- Born: Iceland
- Occupations: Icelandic goat farmer Former nurse
- Spouse: Þorbjörn Oddsson
- Children: Six

= Jóhanna Bergmann Þorvaldsdóttir =

Icelandic farmer and conservationist

Jóhanna Bergmann Þorvaldsdóttir is an Icelandic farmer responsible for saving the Icelandic goat through breeding them at her farm, Háafell in Borgarbyggð, Iceland.

==Career==
Jóhanna Bergmann Þorvaldsdóttir runs the Háafell farm in Borgarbyggð, Iceland. Prior to running the farm, she was a nurse, although it had been her family's farm for three generations. Jóhanna has raised six children on the farm.

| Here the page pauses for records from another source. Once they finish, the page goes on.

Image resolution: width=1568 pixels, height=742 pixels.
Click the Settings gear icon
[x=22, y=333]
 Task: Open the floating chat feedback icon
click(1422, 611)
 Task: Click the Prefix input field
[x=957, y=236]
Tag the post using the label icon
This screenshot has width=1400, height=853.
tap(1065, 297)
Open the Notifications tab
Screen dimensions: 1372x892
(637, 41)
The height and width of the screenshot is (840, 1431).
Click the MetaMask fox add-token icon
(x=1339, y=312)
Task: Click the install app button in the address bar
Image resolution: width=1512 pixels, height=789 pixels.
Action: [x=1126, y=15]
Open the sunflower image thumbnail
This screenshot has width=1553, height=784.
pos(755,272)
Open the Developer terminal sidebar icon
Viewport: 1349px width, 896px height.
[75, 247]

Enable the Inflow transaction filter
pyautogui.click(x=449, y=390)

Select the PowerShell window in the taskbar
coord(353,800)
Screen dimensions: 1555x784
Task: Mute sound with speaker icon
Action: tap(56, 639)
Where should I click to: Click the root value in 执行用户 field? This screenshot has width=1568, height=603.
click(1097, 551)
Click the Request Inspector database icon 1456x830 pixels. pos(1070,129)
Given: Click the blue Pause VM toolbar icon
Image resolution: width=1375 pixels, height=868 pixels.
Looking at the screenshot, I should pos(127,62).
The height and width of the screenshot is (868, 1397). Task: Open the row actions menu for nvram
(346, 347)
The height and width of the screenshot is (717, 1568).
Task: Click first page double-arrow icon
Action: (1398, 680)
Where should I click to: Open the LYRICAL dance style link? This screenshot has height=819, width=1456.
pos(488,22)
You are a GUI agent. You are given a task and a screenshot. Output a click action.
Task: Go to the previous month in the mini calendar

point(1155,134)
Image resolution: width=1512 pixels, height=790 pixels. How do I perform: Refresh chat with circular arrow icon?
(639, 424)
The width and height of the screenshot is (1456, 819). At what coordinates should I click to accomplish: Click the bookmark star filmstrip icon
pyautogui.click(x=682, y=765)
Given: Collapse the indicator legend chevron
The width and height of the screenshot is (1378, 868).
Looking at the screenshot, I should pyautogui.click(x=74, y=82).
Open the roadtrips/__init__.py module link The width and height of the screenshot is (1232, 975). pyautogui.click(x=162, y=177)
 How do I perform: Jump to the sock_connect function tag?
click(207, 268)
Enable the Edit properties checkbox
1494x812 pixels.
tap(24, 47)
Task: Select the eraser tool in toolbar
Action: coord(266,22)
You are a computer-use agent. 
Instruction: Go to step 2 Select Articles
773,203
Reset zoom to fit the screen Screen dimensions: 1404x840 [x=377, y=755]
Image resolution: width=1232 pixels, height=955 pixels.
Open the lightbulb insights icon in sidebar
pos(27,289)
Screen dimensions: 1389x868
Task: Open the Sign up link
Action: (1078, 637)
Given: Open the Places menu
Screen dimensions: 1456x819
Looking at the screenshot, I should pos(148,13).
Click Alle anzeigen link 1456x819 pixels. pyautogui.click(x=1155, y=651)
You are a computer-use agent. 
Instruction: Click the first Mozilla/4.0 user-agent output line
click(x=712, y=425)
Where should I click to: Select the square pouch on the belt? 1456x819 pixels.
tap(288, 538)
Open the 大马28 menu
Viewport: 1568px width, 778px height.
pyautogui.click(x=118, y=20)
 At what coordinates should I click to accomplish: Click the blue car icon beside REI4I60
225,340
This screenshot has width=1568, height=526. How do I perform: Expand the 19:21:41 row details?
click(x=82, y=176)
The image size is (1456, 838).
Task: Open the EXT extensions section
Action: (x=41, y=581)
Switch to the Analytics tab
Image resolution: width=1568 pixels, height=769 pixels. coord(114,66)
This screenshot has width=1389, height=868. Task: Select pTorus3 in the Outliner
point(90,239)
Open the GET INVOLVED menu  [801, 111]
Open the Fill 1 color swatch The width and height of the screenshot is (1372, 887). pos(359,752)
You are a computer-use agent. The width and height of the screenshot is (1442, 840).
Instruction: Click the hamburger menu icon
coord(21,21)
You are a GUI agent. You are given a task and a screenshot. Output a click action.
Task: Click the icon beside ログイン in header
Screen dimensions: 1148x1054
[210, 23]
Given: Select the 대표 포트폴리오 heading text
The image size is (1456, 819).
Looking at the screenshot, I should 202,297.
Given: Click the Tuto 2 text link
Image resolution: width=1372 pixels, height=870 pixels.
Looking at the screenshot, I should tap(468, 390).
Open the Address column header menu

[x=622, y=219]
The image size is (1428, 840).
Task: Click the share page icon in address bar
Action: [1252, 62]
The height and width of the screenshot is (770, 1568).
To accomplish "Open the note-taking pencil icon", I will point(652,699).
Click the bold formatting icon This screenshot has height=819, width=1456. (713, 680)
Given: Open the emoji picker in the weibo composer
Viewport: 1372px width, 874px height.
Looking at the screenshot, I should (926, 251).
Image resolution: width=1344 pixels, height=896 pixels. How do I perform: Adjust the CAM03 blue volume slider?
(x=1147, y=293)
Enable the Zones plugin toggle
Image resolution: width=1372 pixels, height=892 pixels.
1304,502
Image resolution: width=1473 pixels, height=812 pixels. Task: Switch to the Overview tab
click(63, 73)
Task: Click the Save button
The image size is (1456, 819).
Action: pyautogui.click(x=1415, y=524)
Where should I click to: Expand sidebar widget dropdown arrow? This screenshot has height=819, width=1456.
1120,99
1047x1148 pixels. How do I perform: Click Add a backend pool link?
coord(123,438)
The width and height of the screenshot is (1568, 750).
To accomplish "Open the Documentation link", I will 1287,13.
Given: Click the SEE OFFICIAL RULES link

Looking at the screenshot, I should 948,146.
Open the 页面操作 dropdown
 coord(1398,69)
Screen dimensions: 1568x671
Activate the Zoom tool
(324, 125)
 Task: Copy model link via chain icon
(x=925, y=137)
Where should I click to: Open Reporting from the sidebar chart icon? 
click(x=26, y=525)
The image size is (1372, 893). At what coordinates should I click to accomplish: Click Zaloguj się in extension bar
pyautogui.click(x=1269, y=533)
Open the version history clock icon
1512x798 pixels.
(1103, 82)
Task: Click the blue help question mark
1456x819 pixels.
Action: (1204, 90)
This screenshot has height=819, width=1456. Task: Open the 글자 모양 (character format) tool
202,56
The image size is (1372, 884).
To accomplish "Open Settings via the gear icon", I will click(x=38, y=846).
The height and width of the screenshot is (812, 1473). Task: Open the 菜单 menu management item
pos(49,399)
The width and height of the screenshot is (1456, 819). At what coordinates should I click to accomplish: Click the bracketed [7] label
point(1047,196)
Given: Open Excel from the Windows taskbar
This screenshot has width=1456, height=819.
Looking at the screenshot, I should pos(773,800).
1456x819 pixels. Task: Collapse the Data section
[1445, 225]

Since 2000, she has been breeding the Icelandic goat in an effort to save it from extinction. Through her work, the farm has also become known as the Icelandic Goat Conservation Center, and is the only goat breeding farm in Iceland. To fund the ongoing work, she organised a crowd funding campaign on Kickstarter in 2012 in order to expand the facilities available at the farm. Jóhanna provided 20 goats to the production of the Game of Thrones fourth season episode "The Laws of Gods and Men". Over time, Jóhanna has created a market for goat products within Iceland.

In 2014, the farm was threatened with foreclosure. In response, Jóhanna organised a further campaign, this time on IndieGoGo, to raise the 10 million Icelandic krona needed to keep the farm open. By the time of the campaign, the numbers of the Icelandic goat had increased from 90 to around 820, with half located on Jóhanna's farm. If the funding was not found, it would have resulted in the goats being slaughtered. After the success of the campaign, Jóhanna has looked to making the farm self sufficient by producing her own goat cheese year round.